### Exercise goal:
Reproduce word for word the lines between those holding "Instruction: Click the chevron" and "Given: Click the red ←タブ内の必須項目 annotation", inclusive, and nothing else from the data below.

--- Dataset records ---

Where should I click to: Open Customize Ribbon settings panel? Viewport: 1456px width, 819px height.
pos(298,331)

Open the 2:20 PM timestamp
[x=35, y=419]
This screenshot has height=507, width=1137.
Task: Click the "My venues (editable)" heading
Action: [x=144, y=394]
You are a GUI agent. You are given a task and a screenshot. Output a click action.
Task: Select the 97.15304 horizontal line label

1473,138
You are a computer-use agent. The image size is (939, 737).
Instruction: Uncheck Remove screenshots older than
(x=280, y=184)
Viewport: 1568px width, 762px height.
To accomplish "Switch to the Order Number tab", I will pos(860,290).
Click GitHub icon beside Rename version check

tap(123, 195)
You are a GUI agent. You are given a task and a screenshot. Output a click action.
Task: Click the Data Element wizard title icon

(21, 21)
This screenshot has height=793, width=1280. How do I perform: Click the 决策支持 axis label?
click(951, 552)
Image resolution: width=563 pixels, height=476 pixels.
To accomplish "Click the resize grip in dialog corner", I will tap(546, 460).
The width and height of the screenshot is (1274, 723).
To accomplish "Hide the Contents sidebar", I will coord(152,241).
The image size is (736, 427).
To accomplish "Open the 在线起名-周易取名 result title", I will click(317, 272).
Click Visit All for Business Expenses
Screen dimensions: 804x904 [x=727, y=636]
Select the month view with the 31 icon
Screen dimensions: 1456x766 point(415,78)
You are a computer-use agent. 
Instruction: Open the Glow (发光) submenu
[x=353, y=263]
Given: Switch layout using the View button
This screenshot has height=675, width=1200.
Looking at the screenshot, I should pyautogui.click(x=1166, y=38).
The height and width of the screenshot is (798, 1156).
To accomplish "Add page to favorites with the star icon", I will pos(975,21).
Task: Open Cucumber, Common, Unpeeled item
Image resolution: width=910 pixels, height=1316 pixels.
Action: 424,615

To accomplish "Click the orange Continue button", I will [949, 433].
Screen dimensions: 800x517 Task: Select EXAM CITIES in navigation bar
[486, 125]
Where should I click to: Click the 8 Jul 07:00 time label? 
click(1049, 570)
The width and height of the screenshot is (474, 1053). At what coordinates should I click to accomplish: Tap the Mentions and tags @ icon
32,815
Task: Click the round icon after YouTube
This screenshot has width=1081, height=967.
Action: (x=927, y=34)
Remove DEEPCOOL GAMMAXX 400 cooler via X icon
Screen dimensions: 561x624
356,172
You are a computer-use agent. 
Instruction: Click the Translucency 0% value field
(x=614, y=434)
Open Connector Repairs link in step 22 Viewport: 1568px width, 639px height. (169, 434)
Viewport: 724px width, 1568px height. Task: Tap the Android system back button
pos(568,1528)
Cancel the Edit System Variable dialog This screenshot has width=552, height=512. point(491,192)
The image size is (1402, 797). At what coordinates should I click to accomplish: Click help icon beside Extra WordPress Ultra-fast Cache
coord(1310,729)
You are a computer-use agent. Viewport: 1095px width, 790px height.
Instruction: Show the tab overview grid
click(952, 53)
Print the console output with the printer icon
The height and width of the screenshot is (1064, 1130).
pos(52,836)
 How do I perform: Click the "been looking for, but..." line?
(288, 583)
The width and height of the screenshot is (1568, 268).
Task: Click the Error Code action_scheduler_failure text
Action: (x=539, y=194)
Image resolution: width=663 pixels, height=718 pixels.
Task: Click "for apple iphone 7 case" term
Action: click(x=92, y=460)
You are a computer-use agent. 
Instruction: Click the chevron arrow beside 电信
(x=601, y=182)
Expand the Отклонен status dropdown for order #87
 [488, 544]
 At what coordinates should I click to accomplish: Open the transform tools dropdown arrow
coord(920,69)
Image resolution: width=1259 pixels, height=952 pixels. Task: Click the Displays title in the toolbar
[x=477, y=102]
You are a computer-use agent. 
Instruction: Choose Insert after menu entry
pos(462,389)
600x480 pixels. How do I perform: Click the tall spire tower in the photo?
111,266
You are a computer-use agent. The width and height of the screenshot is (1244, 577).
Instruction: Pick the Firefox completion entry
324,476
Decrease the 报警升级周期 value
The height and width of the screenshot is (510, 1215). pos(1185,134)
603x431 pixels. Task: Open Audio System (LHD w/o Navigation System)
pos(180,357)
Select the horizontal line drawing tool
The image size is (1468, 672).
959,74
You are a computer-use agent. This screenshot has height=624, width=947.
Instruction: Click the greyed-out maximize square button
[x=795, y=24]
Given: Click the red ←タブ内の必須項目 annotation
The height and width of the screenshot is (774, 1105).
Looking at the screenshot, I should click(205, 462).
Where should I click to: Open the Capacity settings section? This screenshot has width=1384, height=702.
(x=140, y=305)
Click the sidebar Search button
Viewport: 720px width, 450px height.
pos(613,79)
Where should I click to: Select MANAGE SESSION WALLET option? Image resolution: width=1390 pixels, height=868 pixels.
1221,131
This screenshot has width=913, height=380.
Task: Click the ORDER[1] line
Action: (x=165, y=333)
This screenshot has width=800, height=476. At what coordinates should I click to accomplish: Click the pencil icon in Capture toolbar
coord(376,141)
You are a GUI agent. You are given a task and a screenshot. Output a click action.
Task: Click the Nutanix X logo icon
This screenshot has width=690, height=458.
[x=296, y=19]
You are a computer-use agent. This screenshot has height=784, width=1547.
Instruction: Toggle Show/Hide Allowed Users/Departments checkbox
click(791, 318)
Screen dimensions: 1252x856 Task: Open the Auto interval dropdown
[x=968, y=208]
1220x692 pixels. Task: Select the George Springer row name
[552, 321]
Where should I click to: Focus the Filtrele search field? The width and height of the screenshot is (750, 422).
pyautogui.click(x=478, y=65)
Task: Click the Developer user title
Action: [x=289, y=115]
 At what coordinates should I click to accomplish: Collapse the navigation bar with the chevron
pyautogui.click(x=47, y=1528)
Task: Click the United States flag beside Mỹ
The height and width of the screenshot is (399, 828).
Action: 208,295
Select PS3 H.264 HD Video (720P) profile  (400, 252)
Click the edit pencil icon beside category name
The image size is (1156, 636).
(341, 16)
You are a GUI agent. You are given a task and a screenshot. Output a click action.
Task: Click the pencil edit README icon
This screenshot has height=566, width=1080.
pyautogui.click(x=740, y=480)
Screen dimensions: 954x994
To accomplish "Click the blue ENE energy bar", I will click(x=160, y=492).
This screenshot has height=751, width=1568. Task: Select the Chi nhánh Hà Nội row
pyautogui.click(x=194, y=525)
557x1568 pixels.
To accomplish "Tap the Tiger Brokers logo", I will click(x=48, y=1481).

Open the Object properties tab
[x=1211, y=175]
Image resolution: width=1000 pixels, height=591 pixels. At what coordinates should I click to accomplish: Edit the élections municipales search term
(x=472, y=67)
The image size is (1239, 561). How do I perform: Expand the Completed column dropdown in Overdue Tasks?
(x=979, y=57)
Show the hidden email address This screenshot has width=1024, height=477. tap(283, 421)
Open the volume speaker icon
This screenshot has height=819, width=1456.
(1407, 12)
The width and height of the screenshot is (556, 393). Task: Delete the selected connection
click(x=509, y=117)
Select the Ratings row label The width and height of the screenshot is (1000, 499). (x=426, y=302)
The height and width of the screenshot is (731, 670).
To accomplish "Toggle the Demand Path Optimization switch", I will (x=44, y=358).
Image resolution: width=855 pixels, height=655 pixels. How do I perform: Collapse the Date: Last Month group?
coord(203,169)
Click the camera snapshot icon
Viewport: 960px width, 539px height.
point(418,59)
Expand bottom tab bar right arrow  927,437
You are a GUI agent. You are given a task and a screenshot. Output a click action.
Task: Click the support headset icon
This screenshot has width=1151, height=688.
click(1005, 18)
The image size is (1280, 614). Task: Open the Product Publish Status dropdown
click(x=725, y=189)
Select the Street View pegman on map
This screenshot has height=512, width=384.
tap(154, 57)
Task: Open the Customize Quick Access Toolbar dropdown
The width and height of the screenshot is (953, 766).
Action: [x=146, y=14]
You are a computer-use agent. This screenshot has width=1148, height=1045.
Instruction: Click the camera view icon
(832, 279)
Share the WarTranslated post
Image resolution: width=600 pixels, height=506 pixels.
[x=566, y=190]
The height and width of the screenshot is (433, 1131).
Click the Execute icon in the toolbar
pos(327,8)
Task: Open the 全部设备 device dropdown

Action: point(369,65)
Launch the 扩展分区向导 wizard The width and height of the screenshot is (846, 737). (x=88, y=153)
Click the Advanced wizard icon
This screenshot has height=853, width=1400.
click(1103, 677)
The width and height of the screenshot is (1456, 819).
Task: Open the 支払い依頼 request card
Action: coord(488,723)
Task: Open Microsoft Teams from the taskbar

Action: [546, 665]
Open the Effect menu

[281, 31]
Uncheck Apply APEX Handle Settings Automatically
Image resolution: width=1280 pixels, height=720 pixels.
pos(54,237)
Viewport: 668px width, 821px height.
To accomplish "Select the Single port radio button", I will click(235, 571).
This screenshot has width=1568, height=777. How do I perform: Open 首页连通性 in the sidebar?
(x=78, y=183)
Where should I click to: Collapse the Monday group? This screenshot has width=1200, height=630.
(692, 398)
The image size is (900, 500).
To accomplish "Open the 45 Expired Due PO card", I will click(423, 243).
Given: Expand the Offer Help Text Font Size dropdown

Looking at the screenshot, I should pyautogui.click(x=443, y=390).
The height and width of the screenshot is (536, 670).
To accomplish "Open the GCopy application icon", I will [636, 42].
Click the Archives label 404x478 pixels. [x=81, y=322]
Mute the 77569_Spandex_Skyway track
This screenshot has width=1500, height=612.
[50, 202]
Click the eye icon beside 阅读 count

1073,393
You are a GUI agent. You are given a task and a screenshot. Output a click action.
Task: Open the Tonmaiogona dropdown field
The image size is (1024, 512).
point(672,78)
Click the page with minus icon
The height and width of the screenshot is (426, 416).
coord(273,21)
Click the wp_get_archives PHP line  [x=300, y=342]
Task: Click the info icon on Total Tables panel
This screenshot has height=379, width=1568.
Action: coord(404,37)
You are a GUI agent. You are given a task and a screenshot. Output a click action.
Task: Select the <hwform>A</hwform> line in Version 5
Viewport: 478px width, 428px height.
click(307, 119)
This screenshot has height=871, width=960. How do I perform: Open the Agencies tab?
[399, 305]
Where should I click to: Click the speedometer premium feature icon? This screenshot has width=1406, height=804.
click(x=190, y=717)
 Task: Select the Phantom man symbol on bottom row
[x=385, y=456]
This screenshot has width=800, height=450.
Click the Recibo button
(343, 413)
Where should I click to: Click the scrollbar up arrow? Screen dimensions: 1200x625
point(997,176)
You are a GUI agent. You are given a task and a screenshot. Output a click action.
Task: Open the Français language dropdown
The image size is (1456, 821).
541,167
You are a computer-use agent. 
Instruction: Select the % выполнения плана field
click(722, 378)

---

### Response to this task:
Instruction: Click the chevron arrow beside 电信
(x=601, y=182)
Expand the Отклонен status dropdown for order #87
 [488, 544]
 At what coordinates should I click to accomplish: Open the transform tools dropdown arrow
coord(920,69)
Image resolution: width=1259 pixels, height=952 pixels. Task: Click the Displays title in the toolbar
[x=477, y=102]
You are a computer-use agent. 
Instruction: Choose Insert after menu entry
pos(462,389)
600x480 pixels. How do I perform: Click the tall spire tower in the photo?
111,266
You are a computer-use agent. The width and height of the screenshot is (1244, 577).
Instruction: Pick the Firefox completion entry
324,476
Decrease the 报警升级周期 value
The height and width of the screenshot is (510, 1215). pos(1185,134)
603x431 pixels. Task: Open Audio System (LHD w/o Navigation System)
pos(180,357)
Select the horizontal line drawing tool
The image size is (1468, 672).
959,74
You are a computer-use agent. This screenshot has height=624, width=947.
Instruction: Click the greyed-out maximize square button
[x=795, y=24]
Given: Click the red ←タブ内の必須項目 annotation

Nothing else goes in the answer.